Пришествие больших данных породило сомнения в этом классическом мировоззрении. В 2008 г. в журнале Wired появилась крайне полемическая статья под названием «Конец теории: потоп данных приводит к устареванию научного метода» (The End of Theory: The Data Deluge Makes the Scientific Method Obsolete), в которой тогдашний редактор этого журнала Крис Андерсон писал:
Ставшие сейчас доступными огромные объемы данных в сочетании со статистическими методами, позволяющими обрабатывать эти цифры, открывают совершенно новые пути понимания мира. Корреляция важнее, чем причинность, и наука может двигаться вперед даже и без непротиворечивых моделей, объединенных теорий или, собственно говоря, вообще каких-либо механистических объяснений… при наличии массы данных такой подход к научным исследованиям – гипотеза, модель, проверка – оказывается устаревшим. ‹…› Отбросим все теории человеческого поведения, от лингвистических до социологических. Забудем таксономию, онтологию и психологию. Как знать, почему люди ведут себя именно так, а не иначе? Важно то, что они ведут себя именно так, и мы можем отслеживать и измерять их поведение с беспрецедентной точностью. При наличии достаточного количества данных цифры говорят сами за себя. ‹…› Сегодня компании вроде Google, выросшие в эпоху доступности огромного количества данных, могут не довольствоваться ошибочными моделями. Собственно говоря, модели им вообще не нужны. ‹…› Нет никаких причин цепляться за старые методы. Пора спросить: чему Google может научить науку?

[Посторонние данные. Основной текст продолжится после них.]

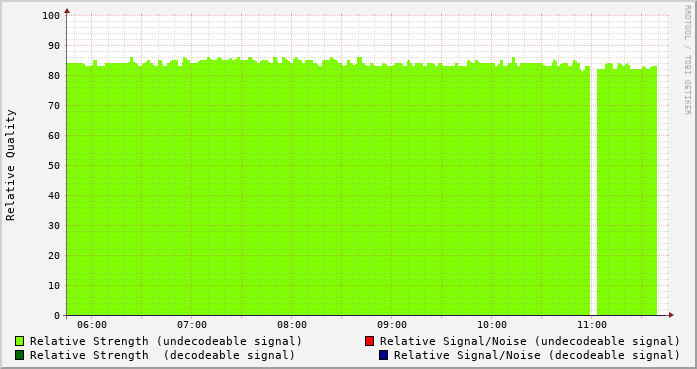697x369 pixels.
Task: Click the 10:00 time axis label
Action: tap(492, 325)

Я не собираюсь отвечать на этот вопрос; замечу только, что такая радикальная точка зрения становится более или менее господствующей повсюду в Кремниевой долине, в сфере информационных технологий и, все в большей степени, в деловом сообществе. В несколько менее бескомпромиссном варианте она также быстро приобретает популярность и в научных кругах. За последние несколько лет почти во всех университетах окрылись хорошо финансируемые центры или институты, посвященные работе с большими данными и в то же время уделяющие должное внимание другому модному слову – междисциплинарности. Например, Оксфордский университет только что создал в новом, привлекательном, «соответствующем последнему слову техники» здании собственный Институт больших данных (Big Data Institute, BDI). Вот что было сказано по этому поводу: «Работа этого междисциплинарного исследовательского центра будет сосредоточена на анализе больших, сложных, разнородных массивов данных для исследования причин и следствий, профилактики и лечения болезней». Это, несомненно, чрезвычайно достойная задача, несмотря на отсутствие упоминаний о развитии теорий или концепций.